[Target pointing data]
=======

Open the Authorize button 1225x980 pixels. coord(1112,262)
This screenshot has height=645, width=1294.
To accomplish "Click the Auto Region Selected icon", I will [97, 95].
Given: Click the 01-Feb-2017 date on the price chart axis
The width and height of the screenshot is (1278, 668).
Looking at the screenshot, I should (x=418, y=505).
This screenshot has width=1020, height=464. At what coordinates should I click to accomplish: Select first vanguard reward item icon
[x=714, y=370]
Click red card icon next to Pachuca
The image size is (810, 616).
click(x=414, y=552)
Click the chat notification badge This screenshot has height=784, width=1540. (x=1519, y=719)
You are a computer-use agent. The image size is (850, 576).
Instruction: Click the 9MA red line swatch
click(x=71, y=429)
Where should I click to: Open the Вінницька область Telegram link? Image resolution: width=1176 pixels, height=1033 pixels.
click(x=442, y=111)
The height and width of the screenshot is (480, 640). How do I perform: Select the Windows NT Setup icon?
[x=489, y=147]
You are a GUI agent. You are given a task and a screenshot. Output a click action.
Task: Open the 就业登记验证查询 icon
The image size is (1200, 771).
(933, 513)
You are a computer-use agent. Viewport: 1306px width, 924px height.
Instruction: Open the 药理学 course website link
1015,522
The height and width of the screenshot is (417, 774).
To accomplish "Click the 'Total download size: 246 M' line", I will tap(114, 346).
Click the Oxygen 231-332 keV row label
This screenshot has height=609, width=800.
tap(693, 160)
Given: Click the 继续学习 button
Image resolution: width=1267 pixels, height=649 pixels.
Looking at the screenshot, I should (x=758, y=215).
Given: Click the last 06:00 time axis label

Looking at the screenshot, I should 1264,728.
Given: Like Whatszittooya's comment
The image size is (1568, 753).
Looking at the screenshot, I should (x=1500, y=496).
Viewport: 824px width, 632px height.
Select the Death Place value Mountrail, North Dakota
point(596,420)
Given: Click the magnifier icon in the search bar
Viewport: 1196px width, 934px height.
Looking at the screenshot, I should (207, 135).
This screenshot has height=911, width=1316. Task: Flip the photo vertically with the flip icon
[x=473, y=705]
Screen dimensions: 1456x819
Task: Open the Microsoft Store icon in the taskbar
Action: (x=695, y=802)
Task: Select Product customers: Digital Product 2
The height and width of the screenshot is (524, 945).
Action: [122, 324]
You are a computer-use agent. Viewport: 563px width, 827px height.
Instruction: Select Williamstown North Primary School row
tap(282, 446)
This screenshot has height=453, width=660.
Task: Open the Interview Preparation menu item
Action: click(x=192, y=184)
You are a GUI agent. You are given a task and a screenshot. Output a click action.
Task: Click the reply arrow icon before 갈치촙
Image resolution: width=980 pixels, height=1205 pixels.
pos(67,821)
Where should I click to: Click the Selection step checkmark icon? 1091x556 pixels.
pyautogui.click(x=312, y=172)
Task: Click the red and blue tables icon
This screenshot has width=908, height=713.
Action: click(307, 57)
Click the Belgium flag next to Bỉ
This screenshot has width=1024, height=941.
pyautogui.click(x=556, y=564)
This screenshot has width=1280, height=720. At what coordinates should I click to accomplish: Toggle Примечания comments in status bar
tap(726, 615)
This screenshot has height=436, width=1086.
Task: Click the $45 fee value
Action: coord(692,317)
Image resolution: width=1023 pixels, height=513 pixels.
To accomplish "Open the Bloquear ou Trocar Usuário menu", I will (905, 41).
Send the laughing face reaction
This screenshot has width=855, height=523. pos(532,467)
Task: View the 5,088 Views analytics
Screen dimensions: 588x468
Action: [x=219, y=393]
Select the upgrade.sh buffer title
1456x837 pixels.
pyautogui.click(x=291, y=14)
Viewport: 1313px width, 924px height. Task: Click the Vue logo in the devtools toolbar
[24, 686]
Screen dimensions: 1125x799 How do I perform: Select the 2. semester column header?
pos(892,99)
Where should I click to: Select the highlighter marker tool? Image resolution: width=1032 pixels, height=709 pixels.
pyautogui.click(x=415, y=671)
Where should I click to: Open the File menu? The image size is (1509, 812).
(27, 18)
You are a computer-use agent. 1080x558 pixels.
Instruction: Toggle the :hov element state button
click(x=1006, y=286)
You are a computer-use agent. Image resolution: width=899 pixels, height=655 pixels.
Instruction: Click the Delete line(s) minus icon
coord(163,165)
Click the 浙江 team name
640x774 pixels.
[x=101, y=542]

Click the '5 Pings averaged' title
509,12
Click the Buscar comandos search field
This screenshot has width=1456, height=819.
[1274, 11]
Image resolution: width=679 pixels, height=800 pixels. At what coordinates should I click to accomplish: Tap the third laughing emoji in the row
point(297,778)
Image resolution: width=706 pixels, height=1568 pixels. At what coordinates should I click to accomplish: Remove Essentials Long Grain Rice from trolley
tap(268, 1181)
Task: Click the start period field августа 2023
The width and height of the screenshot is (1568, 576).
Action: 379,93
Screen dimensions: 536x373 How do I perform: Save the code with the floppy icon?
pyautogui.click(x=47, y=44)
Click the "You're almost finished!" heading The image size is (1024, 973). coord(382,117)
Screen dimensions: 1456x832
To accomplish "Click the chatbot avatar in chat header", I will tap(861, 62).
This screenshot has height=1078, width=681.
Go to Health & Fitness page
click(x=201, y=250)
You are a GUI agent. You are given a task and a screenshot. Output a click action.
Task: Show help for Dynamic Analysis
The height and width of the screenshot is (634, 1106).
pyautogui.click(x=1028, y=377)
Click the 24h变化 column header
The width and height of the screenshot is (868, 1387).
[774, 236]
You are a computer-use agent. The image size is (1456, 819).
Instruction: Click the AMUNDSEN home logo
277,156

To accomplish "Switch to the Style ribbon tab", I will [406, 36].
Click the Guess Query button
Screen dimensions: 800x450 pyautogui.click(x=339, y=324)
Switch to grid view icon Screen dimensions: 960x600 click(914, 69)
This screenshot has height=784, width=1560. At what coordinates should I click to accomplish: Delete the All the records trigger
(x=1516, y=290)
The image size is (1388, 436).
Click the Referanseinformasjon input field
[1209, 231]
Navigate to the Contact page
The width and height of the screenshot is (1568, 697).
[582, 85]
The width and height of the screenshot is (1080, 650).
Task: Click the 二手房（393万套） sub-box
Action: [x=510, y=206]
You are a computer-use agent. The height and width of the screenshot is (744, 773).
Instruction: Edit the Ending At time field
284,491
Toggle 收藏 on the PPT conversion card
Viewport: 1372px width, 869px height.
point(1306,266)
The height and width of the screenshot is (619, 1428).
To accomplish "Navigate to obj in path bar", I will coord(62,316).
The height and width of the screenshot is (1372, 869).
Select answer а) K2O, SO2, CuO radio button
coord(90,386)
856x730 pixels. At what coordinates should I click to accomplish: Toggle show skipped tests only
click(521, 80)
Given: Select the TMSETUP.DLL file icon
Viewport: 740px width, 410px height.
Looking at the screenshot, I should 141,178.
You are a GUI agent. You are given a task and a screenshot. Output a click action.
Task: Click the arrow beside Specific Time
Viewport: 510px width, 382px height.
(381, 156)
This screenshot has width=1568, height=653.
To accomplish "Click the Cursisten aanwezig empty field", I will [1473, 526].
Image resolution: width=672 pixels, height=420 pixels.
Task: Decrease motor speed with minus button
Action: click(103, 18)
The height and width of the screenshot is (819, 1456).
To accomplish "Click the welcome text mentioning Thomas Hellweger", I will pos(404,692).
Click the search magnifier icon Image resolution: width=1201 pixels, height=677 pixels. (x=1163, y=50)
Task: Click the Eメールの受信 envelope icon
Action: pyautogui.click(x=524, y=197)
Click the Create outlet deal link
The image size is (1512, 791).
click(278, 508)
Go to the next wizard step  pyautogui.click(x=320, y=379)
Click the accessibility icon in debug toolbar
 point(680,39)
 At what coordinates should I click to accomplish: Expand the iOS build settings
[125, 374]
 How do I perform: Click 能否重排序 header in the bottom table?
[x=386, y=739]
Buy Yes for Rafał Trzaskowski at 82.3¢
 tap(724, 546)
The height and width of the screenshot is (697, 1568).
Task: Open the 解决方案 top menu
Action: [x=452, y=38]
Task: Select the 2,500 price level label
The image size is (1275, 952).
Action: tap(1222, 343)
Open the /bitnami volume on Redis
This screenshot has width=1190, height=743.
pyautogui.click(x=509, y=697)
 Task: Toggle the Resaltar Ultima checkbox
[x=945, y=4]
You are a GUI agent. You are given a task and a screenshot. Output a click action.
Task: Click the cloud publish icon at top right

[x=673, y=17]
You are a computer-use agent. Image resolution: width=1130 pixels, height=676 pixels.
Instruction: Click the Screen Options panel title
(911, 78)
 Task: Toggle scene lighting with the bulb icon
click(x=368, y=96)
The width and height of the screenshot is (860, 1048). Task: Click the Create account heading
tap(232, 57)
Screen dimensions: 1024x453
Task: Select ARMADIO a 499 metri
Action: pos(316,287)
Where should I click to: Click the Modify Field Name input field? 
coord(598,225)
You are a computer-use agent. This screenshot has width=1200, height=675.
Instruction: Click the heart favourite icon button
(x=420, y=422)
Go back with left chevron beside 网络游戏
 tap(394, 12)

=======

• [OBJECTIVE] Render the lines of the material as a JSON list of strings, one string per line, starting at the line containing "Where should I click to: Open the Вінницька" and ending at the line containing "pos(67,821)", with both of those lines included and any blank lines left out.

• [THE COMPLETED TASK]
[
  "Where should I click to: Open the Вінницька область Telegram link? Image resolution: width=1176 pixels, height=1033 pixels.",
  "click(x=442, y=111)",
  "The height and width of the screenshot is (480, 640). How do I perform: Select the Windows NT Setup icon?",
  "[x=489, y=147]",
  "You are a GUI agent. You are given a task and a screenshot. Output a click action.",
  "Task: Open the 就业登记验证查询 icon",
  "The image size is (1200, 771).",
  "(933, 513)",
  "You are a computer-use agent. Viewport: 1306px width, 924px height.",
  "Instruction: Open the 药理学 course website link",
  "1015,522",
  "The height and width of the screenshot is (417, 774).",
  "To accomplish \"Click the 'Total download size: 246 M' line\", I will tap(114, 346).",
  "Click the Oxygen 231-332 keV row label",
  "This screenshot has height=609, width=800.",
  "tap(693, 160)",
  "Given: Click the 继续学习 button",
  "Image resolution: width=1267 pixels, height=649 pixels.",
  "Looking at the screenshot, I should (x=758, y=215).",
  "Given: Click the last 06:00 time axis label",
  "Looking at the screenshot, I should 1264,728.",
  "Given: Like Whatszittooya's comment",
  "The image size is (1568, 753).",
  "Looking at the screenshot, I should (x=1500, y=496).",
  "Viewport: 824px width, 632px height.",
  "Select the Death Place value Mountrail, North Dakota",
  "point(596,420)",
  "Given: Click the magnifier icon in the search bar",
  "Viewport: 1196px width, 934px height.",
  "Looking at the screenshot, I should (207, 135).",
  "This screenshot has height=911, width=1316. Task: Flip the photo vertically with the flip icon",
  "[x=473, y=705]",
  "Screen dimensions: 1456x819",
  "Task: Open the Microsoft Store icon in the taskbar",
  "Action: (x=695, y=802)",
  "Task: Select Product customers: Digital Product 2",
  "The height and width of the screenshot is (524, 945).",
  "Action: [122, 324]",
  "You are a computer-use agent. Viewport: 563px width, 827px height.",
  "Instruction: Select Williamstown North Primary School row",
  "tap(282, 446)",
  "This screenshot has height=453, width=660.",
  "Task: Open the Interview Preparation menu item",
  "Action: click(x=192, y=184)",
  "You are a GUI agent. You are given a task and a screenshot. Output a click action.",
  "Task: Click the reply arrow icon before 갈치촙",
  "Image resolution: width=980 pixels, height=1205 pixels.",
  "pos(67,821)"
]